There are so many ways to stay calm. Of course, not every way works for every parent, so I am including calm tips in our emails often this year. Here are a few more ideas that may be helpful in tantrums as well as other times you need to stay calm.

  • Learn about child development. It can be calming to know that saying ‘no’ all day long and doing the opposite of what is requested are common two-year-old behaviors. It can be calming to know that five and six year olds are often driven by a sense of fairness and hearing, “that’s not fair,” is par for the course. There are a few good series on development including Touchpoint: Birth to Three and Three to Six by Brazelton and Your One Year Old thru Your Nine Year Old by Ames.

 

  • Shift your thinking to view the benefits of the negative behaviors. Every time your child is aggressive, think of it as an opportunity to teach them better ways to express anger and how to use their words. When your child has a tantrum, think of it as a chance for them to practice calming or an opportunity to teach emotion language.

 

 

  • Assume changing behaviors and learning new behaviors takes time. If you assume potty training will be a two day process, you may be frustrated when it takes two weeks. If you assume it will take a few months, than you are pleasantly surprised at the two week mark.

 

To learn more ways to calm, join me for my two evening session on Calm Parenting. The next workshop series is offered on June 2 and 9 from 7:00-9:00 p.m. For more information and to register, please visit: http://www.eventbrite.com/org/283710166?s=1328924.

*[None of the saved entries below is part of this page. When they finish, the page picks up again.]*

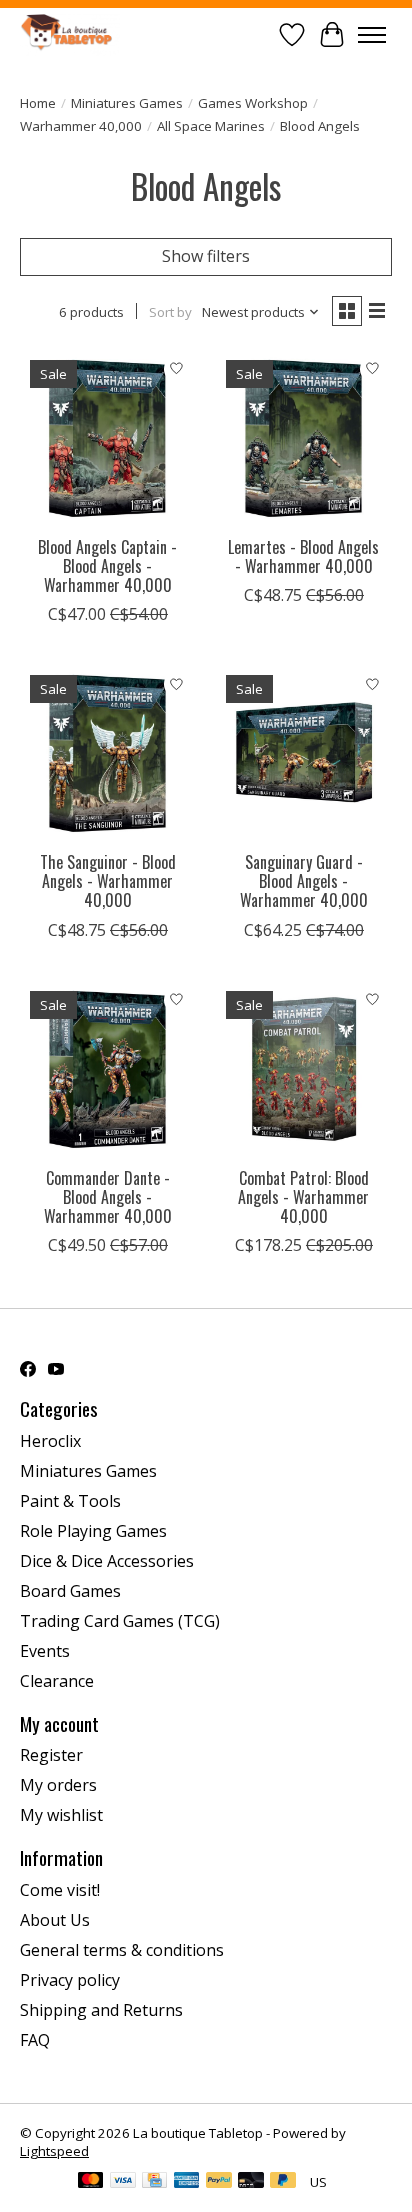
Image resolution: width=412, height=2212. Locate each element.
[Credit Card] (154, 2182)
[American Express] (187, 2182)
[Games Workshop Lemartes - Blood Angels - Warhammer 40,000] (304, 438)
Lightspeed (54, 2151)
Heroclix (50, 1441)
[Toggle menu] (372, 35)
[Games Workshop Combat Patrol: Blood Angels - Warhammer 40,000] (304, 1069)
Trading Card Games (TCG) (120, 1621)
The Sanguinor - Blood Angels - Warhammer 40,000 (108, 881)
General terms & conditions (122, 1950)
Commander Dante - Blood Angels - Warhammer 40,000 (108, 1197)
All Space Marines (211, 126)
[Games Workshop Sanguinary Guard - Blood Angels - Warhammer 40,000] (304, 753)
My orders (58, 1785)
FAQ (35, 2040)
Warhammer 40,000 (81, 126)
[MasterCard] (91, 2182)
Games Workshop (253, 103)
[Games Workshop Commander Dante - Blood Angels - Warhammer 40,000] (108, 1069)
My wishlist (61, 1815)
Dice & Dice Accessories (107, 1561)
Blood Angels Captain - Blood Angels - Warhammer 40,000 (107, 566)
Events (45, 1651)
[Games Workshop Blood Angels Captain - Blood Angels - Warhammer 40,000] (108, 438)
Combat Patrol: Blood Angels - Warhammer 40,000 (303, 1197)
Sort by (170, 312)
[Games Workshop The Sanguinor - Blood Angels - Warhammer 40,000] (108, 753)
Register (51, 1755)
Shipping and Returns (101, 2010)
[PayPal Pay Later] (283, 2182)
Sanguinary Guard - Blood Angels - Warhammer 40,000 (304, 881)
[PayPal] (219, 2182)
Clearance (57, 1681)
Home (38, 103)
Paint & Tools (70, 1501)
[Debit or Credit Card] (251, 2182)
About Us (55, 1920)
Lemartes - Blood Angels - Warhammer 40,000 (303, 556)
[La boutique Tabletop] (70, 34)
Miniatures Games (127, 103)
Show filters (206, 256)
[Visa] (123, 2182)
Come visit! (60, 1890)
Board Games (70, 1591)
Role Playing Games (93, 1531)
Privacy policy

Bookclub on Screamfree Parenting Notes

Last week our Parenting Bookclub met to discuss Screamfree Parenting: A Revolutionary Approach to Raising Your Kids by Keeping Your Cool by Runkel. What a great book! Here are a few tips from our discussion:

  • Focus more on being responsible to your children, focus less on being responsible for them. You were not the one screaming in the restaurant, but you are the one responsible to teach them better.
  • Focus on your own response more than their behavior in each discipline exchange. Control what you can. The capacity for change in the parent-child relationship lies in the parent. Focusing more heavily on changing their behavior often adds to the frustration.
  • Emotional reactivity is damaging to relationships. When you get reactive (acting out of anger, fear or frustration), you are very likely making the situation worse.
  • Respect that your children’s emotions, thoughts and opinions will differ from yours.
  • Take pressure off the end result. If you want your child to be religious, and you force the issue, they can never authentically choose it for themselves. You are in a far better position to expose and guide them, take them to religious events, read the books, have the discussions. Focus on making it available rather than forcing.
  • When your children are “testing you,” shift to thinking that they are testing your ability to stay calm, dependable, stable and consistent.
  • Take care of yourself to better take care of them. This includes your health, your relationships and your time.
  • Learn and decide how to use a wide variety of positive discipline tools, so you can be prepared and rely on the to help in finding the calm.
  • There is a real balance in parenting. You must address the business side before you can enjoy the personal side. You must provide the empathy and positive intent to balance the use of choices and consequences.
  • Say what you mean and mean what you say. In the positive, keep your promises. In the negative, follow through on discipline.
  • Your children want and deserve a parent who keeps their cool and stays level headed even when things get hot!